The voice is at its toppermost — full, true and snapping with life. On the folk waltz “Steal My Heart Away,” Morrison will break your heart, his intimate romantic confidences touched with myriad inflections yet perfectly natural. When he digs into a Dylanized blues like “Talk Is Cheap” or an R&B stroller like “Choppin’ Wood,” he‘s a stabbing rhythm instrument. If you want him to make you weep tears of joy with soul-wringing melismatic virtuosity, he’s right there with “Georgia on My Mind.” (And he never makes you long for Ray Charles.)

In some ways, Morrison even improves on Moondance. He‘s distilled a tour-blended relationship with guitarist Ned Edwards and bassist Pete Hurley, Welshmen he stole from Jerry Lee’s little sister Linda Gail Lewis; pub-rock drummer Bobby Irwin (Nick Lowe, John Hiatt) has exactly the right feel for this music; Martin Winning, Lee Goodall and Matt Holland mesh in ways his early horn sections never quite did, and their solos breathe with a nuanced maturity that matches Morrison‘s own.

The studio recording even glows. If “Produced by Van Morrison” means everything it implies, the man deserves maximum credit. Enough to hold him for another 30 years of fans whining about his interpretations of William Blake or duets with Georgie Fame.

Maybe he should produce Jimmy Scott.
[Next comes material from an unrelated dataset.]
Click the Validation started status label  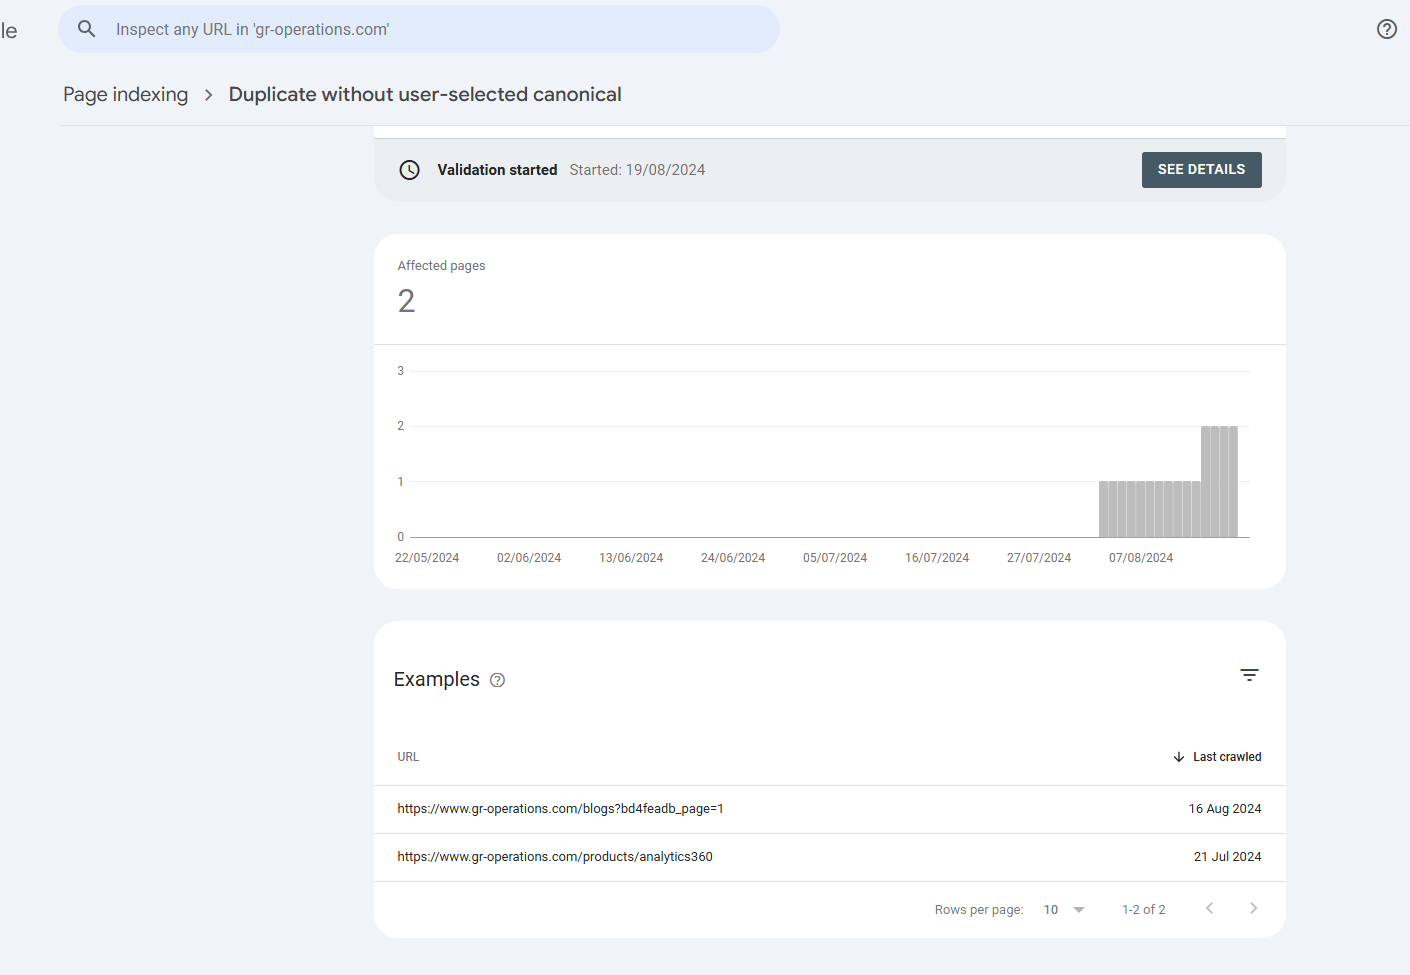point(497,170)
It’s hard to fathom the praise that‘s sometimes been heaped on that immortal ballad interpreter’s recordings since he was dropped by Warner Bros. after 1996‘s Heaven, except that people may be starting to feel they can no longer afford to ignore him. (He’s 76.)

Unlike Morrison, Scott is possibly the sweetest person ever to hold a microphone, notoriously amenable to whatever suggestions producers might offer. And considering the decades of neglect prior to his early-‘90s rediscovery, that attitude is understandable. Waxing for Warner, Scott was generally well-served, whether the setting was old-line (All the Way, with producer Tommy LiPuma and arranger Johnny Mandel), moderne (Dream, with Mitchell Froom and Tchad Blake) or postmodern (Cassandra Wilson producer Craig Street’s high-concept Heaven).
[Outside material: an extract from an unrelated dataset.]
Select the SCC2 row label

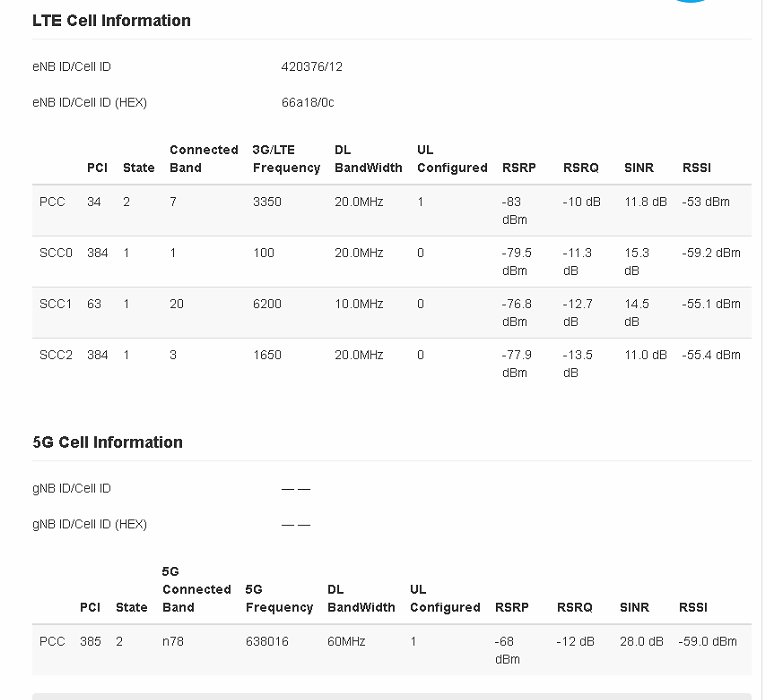click(56, 355)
The common thread is aural space: Scott needs it, and he usually got it from Warner. He sings mostly standards, pulling back from the beat and into a rarefied zone where his fragile wail can draw devastating meaning from words that have lost theirs through overfamiliarity.

But for the last few years at Milestone, Scott has been working with producer Todd Barkan and a crew who don‘t all seem to know he’s a genius. This is most manifest on last year‘s Over the Rainbow. Cocktail vibes and perky harmonica slaughter Scott’s moods; you can half imagine the musicians wondering why he doesn‘t throw in a few scooby-doos. And on the challenging “Strange Fruit,” we hear potentially pregnant voids filled with little guitar twees and bippity-dees that cry out for wire cutters, while portentous piano and cymbal noises hurl you to the mat with the conclusion that, yes, lynching must be kind of a bummer.
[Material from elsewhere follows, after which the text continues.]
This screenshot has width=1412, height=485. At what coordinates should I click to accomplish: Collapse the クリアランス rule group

Things get better on this year’s But Beautiful, largely because most arrangements have been entrusted to pianist Renee Rosnes, whose spare chording is unobtrusive, though her obbligato formulas tend to be bricklike. Still, the spiritual “Take My Hand, Precious Lord” collapses in a mess of piano tinkles and vrooming bass, and Scott‘s hollow despair on “You Don’t Know What Love Is” drowns in a Holiday Inn pool of tasty samba licks.

Likewise, “Bye Bye Blackbird,” that classic half-smiling suicide note, gets an incomprehensible giddyup hotcha treatment. A cynic might guess that Scott selected the tune just so he could sing, “No one here can love and understand me.” But he‘s not that kind of guy.